Another example can be found in the following code fragment

# Example 4-2 (before loop permutation)
    for i in range(ni):
        for j in range(nj):
           for k in range(nk):  # Stride access on: B[k,j]
            C[i,j] += alpha * A[i,k] * B[k,j]

This example can be fixed by interchanging the k and j loops, as shown below:

# Example 4-2 (after loop permutation)
    for i in range(ni):
        for k in range(nk):
            for j in range(nj):  # No stride access on all arrays
                C[i,j] += alpha * A[i,k] * B[k,j]

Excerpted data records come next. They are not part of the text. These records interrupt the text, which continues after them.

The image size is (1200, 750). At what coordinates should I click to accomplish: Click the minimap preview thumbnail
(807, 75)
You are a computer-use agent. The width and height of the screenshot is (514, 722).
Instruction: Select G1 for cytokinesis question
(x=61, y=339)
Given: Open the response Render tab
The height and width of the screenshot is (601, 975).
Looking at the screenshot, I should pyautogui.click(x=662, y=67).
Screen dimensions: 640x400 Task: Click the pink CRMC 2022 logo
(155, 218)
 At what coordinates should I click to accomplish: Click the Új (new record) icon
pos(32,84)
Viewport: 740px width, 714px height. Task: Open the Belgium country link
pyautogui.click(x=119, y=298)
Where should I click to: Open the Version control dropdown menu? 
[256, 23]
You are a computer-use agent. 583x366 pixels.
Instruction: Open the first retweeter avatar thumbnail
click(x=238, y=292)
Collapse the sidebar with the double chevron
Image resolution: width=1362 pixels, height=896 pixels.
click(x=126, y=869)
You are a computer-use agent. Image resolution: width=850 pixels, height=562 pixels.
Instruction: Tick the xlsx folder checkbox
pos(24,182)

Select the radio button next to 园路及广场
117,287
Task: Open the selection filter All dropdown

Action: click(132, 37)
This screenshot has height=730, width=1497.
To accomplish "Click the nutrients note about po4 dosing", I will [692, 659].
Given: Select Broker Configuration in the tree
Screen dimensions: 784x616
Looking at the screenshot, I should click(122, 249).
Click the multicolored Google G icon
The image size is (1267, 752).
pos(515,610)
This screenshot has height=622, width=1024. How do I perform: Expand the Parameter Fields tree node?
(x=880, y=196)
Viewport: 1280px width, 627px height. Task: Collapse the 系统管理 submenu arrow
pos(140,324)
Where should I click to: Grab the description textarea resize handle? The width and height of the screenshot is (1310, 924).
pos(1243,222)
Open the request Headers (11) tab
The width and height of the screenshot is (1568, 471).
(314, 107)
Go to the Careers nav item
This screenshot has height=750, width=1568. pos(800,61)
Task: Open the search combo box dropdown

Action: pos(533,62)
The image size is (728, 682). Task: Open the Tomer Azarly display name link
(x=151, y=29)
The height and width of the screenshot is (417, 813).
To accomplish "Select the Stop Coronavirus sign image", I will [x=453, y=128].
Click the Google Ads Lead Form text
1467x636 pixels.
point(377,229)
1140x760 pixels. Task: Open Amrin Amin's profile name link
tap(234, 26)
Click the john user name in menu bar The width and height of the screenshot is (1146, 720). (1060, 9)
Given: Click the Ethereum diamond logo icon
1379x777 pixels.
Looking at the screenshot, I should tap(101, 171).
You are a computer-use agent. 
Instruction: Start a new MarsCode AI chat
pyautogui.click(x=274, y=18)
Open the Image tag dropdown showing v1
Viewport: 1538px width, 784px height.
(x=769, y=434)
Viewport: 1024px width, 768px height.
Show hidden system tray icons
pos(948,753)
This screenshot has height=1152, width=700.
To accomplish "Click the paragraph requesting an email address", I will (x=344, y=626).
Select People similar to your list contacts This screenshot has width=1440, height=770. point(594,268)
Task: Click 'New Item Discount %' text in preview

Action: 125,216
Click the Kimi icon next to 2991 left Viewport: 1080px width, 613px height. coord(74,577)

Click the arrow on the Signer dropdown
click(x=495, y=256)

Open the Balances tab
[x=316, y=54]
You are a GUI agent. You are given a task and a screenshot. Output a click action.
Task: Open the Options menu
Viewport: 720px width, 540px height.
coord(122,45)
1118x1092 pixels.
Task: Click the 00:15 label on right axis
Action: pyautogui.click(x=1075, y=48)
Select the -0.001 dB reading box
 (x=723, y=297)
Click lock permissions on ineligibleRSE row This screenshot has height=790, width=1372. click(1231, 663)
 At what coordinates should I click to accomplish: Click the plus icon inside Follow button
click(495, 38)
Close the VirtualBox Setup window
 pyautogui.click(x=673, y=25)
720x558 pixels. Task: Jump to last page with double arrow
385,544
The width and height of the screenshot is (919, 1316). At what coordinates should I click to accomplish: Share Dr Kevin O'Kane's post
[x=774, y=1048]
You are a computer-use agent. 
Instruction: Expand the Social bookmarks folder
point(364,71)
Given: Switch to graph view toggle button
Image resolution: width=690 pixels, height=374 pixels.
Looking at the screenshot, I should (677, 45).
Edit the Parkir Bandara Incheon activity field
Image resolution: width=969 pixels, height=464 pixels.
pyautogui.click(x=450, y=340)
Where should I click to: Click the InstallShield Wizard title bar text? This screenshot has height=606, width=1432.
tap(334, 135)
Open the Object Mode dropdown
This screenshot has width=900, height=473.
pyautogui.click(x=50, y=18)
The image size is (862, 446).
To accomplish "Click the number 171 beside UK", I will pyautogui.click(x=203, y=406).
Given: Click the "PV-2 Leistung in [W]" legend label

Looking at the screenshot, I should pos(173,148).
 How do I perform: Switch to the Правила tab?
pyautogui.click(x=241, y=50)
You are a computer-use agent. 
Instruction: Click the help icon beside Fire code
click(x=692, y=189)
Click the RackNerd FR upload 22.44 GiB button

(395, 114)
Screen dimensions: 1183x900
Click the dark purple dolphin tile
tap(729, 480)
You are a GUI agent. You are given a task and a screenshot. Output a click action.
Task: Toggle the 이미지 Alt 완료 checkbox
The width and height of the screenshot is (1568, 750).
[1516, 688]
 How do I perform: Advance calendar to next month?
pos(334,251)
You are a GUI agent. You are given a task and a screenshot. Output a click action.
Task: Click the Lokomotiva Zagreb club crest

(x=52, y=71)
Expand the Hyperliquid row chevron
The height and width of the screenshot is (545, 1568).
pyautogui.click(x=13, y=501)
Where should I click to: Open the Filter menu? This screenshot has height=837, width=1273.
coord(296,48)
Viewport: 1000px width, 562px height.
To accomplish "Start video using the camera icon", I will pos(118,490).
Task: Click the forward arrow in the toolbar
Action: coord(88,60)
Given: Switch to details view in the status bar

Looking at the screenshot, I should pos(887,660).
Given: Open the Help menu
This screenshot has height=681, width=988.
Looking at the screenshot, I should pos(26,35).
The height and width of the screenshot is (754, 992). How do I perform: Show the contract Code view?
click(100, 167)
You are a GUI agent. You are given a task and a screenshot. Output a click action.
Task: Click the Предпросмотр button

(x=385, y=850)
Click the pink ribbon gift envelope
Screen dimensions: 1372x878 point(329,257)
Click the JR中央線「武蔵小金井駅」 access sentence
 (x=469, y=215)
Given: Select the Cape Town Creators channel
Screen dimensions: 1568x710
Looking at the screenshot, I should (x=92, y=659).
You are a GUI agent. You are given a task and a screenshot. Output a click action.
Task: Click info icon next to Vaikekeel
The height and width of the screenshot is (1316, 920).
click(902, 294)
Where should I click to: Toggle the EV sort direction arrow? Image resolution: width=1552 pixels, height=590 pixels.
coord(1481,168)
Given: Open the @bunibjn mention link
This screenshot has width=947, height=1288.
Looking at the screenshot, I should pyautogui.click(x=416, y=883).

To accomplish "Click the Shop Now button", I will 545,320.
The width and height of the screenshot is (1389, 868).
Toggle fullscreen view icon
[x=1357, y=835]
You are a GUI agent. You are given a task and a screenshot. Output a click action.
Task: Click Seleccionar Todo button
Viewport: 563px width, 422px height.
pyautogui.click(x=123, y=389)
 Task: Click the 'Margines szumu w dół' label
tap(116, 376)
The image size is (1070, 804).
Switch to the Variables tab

Another way to improve locality is to fuse adjacent loops so as to replace multiple traversals over an array by a smaller number of traversals, ideally one, as illustrated in the following code example:

# Example 4-3 (before loop fusion)
    for i in range(n):
        B[i] += A[i] * alpha
    for i in range(n):
        C[i] += B[i] * beta

After fusing the two loops, we will only performs one pass over array B, instead of two passes in the original version:

# Example 4-3 (after loop fusion)
    for i in range(n):
        B[i] += A[i] * alpha
        C[i] += B[i] * beta

Loop fusion can also be performed on nested loops as illustrated in the following example:

# Example 4-2 (before loop fusion)
    for i in range(n):
        for j in range(m):
            D[i,j] = A[i,j] + B[i,j] + C[i,j]
    for i in range(n):
        for j in range(m):
            E[i,j] = D[i,j] / 3.0
    for i in range(1, n-1):
        for j in range(1, m-1):
            F[i,j] = D[i,j] + D[i,j-1] + D[i,j+1] + D[i-1,j] + D[i+1,j]
    for i in range(1, n-1):
        for j in range(1, m-1):
            G[i,j] = F[i,j] / 5.0

After fusion, we obtain two loop nests instead of four loop nests, as shown below. The main reason why loop fusion cannot be performed on all loops is that the first and second fused loop nests have different loop bounds:

# Example 4-2 (after loop fusion)
    for i in range(n):
        for j in range(m):
            D[i,j] = A[i,j] + B[i,j] + C[i,j]
            E[i,j] = D[i,j] / 3.0
    for i in range(1, n-1):
        for j in range(1, m-1):
            F[i,j] = D[i,j] + D[i,j-1] + D[i,j+1] + D[i-1,j] + D[i+1,j]
            G[i,j] = F[i,j] / 5.0